# Information supplied:
══════════

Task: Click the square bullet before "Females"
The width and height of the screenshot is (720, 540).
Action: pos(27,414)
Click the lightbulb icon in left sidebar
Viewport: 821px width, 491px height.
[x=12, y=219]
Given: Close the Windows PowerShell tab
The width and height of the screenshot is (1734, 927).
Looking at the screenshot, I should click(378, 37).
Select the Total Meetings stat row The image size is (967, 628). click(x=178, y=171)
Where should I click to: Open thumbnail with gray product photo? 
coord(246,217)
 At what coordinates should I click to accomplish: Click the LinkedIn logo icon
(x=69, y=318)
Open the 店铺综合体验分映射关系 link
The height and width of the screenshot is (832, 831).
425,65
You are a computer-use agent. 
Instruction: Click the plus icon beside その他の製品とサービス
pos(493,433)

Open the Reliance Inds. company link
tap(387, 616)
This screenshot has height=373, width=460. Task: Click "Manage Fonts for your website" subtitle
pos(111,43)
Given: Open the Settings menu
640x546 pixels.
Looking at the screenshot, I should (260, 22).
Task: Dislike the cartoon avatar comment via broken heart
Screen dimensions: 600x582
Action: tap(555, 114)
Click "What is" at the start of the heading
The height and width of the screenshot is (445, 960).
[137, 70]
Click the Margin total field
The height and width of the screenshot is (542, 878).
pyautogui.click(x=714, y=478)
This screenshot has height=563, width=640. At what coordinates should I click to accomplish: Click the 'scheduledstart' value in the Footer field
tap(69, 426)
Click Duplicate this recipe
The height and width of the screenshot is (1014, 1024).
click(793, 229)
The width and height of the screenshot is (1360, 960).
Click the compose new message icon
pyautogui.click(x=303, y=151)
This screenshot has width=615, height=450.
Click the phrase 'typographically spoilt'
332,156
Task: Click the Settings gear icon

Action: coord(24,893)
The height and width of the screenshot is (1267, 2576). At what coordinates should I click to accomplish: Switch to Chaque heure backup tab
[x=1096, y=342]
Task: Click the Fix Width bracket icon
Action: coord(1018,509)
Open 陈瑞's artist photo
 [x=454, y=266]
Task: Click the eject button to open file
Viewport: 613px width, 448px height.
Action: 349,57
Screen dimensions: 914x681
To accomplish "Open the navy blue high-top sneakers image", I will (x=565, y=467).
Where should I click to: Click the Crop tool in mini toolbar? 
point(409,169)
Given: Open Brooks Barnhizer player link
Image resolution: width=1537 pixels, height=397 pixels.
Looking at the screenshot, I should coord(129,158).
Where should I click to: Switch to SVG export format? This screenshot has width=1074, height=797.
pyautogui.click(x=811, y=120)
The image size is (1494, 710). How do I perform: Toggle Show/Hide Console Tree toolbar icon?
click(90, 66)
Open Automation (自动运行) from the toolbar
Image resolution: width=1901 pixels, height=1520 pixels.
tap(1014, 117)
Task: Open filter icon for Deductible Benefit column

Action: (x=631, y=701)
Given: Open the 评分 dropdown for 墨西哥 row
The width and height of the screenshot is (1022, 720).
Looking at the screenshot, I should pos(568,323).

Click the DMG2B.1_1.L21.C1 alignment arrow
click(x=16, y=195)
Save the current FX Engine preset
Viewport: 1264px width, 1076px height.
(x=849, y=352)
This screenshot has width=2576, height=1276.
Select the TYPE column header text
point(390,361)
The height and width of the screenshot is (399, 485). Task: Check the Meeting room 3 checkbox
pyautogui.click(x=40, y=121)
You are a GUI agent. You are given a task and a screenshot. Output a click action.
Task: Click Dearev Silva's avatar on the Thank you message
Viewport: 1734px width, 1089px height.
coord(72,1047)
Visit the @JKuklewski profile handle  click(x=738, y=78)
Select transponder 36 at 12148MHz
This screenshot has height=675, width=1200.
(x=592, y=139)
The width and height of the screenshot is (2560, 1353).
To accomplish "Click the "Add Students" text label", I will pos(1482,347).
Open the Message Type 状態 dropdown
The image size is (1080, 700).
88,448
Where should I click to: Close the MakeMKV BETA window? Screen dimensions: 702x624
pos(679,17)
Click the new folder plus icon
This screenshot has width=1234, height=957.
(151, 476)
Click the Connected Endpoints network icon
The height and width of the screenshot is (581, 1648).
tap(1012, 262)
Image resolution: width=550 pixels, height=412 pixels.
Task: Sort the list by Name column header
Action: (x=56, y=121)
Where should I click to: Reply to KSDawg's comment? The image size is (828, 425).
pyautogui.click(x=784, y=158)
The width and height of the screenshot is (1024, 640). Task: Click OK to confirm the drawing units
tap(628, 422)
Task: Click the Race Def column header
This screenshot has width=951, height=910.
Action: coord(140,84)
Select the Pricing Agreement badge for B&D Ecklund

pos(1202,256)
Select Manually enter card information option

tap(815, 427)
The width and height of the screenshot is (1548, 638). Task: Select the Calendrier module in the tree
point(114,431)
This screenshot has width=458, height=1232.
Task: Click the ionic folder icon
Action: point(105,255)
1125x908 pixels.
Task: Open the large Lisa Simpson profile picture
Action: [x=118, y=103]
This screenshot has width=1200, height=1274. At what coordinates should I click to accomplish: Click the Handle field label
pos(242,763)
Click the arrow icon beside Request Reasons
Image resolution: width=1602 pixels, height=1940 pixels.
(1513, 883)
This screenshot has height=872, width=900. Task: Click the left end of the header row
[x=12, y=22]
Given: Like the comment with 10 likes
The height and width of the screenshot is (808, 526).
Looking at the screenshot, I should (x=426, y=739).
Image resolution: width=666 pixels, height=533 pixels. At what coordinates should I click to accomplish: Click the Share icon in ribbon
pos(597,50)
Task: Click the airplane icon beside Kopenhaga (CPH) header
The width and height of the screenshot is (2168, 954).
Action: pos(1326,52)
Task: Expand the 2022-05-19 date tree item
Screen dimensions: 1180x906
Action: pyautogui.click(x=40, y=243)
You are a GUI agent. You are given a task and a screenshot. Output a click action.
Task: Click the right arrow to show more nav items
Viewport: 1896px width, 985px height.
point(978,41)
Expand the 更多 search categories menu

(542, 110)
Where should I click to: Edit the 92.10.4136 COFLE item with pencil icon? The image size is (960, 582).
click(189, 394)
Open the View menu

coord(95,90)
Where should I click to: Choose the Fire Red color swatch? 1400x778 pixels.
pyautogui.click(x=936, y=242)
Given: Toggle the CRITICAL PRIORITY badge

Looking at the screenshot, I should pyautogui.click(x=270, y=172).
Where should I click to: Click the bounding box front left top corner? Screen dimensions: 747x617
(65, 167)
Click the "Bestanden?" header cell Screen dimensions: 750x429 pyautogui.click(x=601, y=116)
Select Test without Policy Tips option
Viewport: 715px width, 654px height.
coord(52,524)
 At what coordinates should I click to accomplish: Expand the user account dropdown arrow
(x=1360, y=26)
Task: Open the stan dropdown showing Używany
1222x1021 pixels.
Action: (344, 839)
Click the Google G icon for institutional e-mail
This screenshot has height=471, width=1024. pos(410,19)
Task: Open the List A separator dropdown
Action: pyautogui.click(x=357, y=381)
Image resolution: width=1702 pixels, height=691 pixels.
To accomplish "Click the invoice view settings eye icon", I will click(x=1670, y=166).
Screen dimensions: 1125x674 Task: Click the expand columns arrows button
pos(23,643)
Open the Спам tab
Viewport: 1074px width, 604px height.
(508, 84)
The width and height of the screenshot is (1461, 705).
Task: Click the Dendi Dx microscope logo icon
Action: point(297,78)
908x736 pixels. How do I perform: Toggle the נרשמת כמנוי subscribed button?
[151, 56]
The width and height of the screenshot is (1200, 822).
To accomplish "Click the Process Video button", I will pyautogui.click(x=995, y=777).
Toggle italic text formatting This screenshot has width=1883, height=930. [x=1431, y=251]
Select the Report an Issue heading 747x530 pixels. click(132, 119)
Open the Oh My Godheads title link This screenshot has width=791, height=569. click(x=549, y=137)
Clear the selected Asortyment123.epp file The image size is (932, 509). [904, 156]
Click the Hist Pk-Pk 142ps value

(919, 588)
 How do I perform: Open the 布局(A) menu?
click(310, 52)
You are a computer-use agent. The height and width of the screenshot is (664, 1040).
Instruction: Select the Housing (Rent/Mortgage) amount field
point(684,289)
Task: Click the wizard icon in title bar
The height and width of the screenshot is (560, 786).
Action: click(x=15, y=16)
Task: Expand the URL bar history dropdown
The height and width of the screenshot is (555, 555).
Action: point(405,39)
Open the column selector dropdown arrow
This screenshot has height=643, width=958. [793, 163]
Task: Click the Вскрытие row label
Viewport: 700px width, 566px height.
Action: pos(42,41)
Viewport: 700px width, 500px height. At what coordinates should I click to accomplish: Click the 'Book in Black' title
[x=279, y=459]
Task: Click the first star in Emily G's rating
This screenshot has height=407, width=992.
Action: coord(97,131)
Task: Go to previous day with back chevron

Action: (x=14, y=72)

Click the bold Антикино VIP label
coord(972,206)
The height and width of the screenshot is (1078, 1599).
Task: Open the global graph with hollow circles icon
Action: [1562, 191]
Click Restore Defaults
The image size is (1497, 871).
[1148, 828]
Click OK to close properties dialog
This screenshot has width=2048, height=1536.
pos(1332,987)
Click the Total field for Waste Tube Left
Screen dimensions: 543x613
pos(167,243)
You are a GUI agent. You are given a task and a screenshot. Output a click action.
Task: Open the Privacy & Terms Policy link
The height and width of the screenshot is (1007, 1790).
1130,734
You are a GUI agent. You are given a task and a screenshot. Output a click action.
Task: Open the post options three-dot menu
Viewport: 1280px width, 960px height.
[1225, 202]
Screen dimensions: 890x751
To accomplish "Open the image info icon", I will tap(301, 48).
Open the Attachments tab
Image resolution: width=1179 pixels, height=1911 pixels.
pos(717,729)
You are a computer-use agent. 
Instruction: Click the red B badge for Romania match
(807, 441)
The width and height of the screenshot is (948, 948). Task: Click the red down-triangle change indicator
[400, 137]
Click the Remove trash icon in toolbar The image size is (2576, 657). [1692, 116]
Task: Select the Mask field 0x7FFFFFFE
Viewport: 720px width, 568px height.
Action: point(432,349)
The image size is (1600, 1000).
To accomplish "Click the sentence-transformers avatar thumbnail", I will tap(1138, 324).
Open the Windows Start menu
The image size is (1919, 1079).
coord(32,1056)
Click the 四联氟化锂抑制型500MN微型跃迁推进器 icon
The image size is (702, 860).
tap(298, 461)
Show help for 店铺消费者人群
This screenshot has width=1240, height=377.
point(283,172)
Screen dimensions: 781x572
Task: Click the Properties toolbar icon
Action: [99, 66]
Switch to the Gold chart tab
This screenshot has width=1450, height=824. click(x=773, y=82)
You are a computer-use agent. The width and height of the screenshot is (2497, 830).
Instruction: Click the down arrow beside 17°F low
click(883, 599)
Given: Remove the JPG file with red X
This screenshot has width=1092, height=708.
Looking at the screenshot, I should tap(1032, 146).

══════════

# Work instructions:
Filter the records above down to the lines containing "avatar".

# Result of the task:
Task: Dislike the cartoon avatar comment via broken heart
Task: Click Dearev Silva's avatar on the Thank you message
To accomplish "Click the sentence-transformers avatar thumbnail", I will tap(1138, 324).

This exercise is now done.